The Collection author Nina Leger. Photo: Francesca Mantovani  

To the extent that fiction is where cruising now thrives, it flourishes in "The Collection," a recent novel by Nina Leger newly translated from French by Laura Francis (Granta). Its protagonist, Jeanne, is building a "memory palace" of penises she has known — to the exclusion of all other characteristics of the men in her trysts. Het as the book's vantage point is, it's a tutorial for all authors faced with the hurdle of verbal dickpix that are anything short of risible.

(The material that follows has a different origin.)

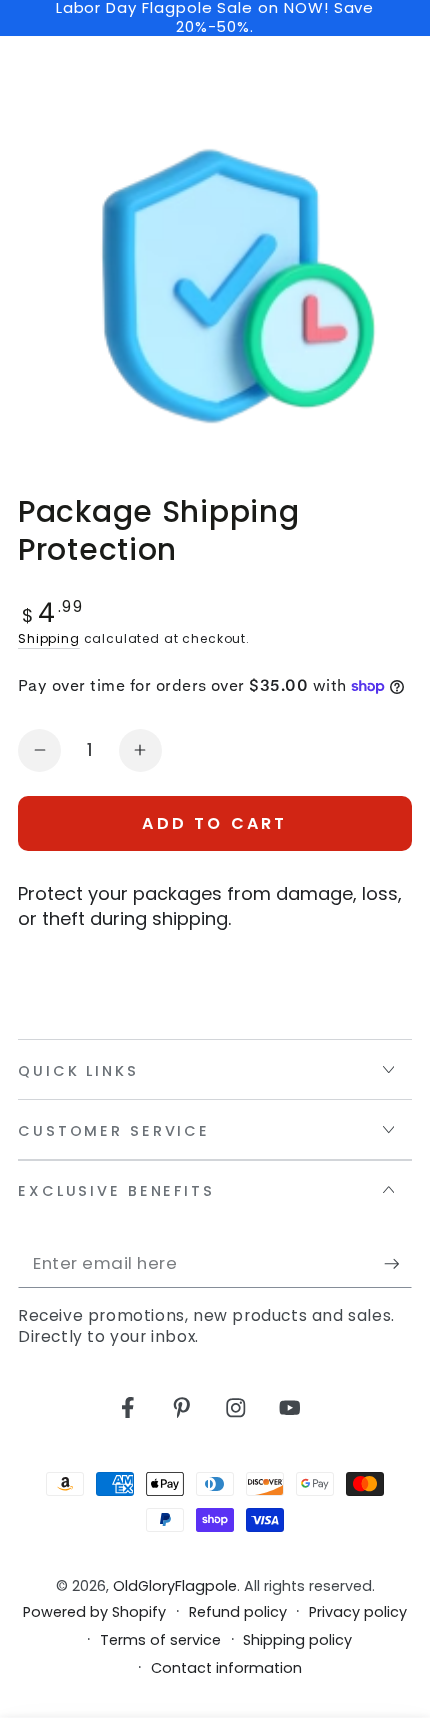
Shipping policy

The writing is in that dark, impersonal, agnostic voice — choosey about what it worships — at which the French excel, but it's as impressive in its concretion and directness as it is, later on, in its adventurous play with words and larger-scale rhetoric. For Jeanne, to know dick is to keep it at a safe emotional distance, and she is more the field researcher of cocks in the wild than the aesthetician of the phallus. The dissolution of her consciousness in the novel's final chapters attests to the value of her initial prohibition of talk and repeat engagement. "Big boy" dick is her downfall.

Counterintuitively, it's a passage about her public play with a clothed dick that I can't get out of my mind. "There was a beginning," the oracular Leger writes. Jeanne sits across from a couple on the train, the man "petrified by her gaze," the woman sensing "danger." "Her eyelids lowered, eyes like searchlights, a look which lingers, which presses and sinks further into the folds of dark blue cloth and seems to draw down the teeth of the zip one by one," Jeanne the voyeur fatale strikes.

The couple, undone, gets off at the next stop. Whether, where, when and how Jeanne does, or you do, is left to your now-heated imagination. We all have our phallic memory palaces.